The pertinent facts are as follows. The decedent, Warren Stauffer, died on December 8, 1979, leaving a will devising his entire estate to his brother. The Appellee, Bebeann O'Halloran, at first filed a challenge to the will claiming that it was a forgery and/or that the decedent was incompetent at the time he made the will. Subsequent to that, Appellee filed an election to take against the will on the basis that she was the wife of the decedent by way of a common law marriage. A trial was held on July 2, 1980 before the Honorable William S. Rahauser of the Court of Common Pleas of Allegheny County at which time the sole issue tried was whether or not Bebeann O'Halloran was the common law wife of the decedent.*fn2 At trial, counsel for the estate objected to any testimony of Appellee as would relate to any conversation she had with the deceased prior to his death on the basis of the Dead Man's Act. The trial judge, basing his decision upon a reading of McClain, concluded that the Appellee was competent to testify.

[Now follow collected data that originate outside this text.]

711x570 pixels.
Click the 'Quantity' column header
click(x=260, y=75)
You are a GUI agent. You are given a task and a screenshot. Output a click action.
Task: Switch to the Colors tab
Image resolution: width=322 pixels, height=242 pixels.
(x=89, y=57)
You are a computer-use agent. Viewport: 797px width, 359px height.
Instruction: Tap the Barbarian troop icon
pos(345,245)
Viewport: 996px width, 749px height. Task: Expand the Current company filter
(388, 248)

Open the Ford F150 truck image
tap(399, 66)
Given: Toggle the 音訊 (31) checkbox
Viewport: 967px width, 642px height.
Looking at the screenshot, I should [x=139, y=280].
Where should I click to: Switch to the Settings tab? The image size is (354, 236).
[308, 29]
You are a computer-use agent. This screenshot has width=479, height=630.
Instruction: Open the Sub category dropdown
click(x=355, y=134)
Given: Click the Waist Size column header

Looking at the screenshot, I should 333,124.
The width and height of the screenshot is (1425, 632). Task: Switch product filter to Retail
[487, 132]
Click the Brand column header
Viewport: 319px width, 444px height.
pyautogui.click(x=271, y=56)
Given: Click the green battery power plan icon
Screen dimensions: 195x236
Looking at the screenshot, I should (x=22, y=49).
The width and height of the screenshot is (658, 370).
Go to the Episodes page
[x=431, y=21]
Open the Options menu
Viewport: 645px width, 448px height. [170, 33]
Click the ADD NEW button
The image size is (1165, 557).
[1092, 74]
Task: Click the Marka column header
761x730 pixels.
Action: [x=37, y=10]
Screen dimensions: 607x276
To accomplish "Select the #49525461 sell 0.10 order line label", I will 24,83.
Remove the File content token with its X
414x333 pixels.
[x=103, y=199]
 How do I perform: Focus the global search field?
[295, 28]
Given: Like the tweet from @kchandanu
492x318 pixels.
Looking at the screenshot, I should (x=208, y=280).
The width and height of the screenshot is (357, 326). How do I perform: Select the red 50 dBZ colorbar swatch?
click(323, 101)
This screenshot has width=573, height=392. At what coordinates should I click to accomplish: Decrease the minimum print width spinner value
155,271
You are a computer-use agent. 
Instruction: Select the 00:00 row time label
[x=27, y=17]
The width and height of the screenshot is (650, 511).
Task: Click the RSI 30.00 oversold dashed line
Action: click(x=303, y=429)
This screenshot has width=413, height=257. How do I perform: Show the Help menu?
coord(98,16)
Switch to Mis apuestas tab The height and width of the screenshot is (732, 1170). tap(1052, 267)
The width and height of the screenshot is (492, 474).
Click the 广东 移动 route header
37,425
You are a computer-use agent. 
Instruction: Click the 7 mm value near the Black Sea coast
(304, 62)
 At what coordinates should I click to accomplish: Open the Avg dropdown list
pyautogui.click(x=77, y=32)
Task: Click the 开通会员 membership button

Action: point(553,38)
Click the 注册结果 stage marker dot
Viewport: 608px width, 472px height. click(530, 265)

While the general policy in this Commonwealth is to accept common law marriage, we have stated that the same is to be tolerated and not encouraged. Wagner's Estate, 398 Pa. 531, 159 A.2d 495 (1960). We have also said that
common law marriage is a fruitful source of perjury and fraud, Id., 398 Pa. at 533, 159 A.2d at 497. This being so,
'when the lips of a man are sealed by death, and he leaves no satisfactory evidence as to the existence of such contract, courts will be very slow to establish it in derogation of the undoubted rights of those who follow him.'
Accord, Osterling's Estate, 323 Pa. 23, 185 A. 790 (1936); McGrath's Estate, 319 Pa. 309, 179 A. 599 (1935). Finally, when an attempt is made to establish a marriage without the usual formalities, we are called upon to examine the purported marriage contract with great scrutiny. [Citations omitted.]
Estate of Gavula, 490 Pa. 535, 540-541, 417 A.2d 168, 171 (1980).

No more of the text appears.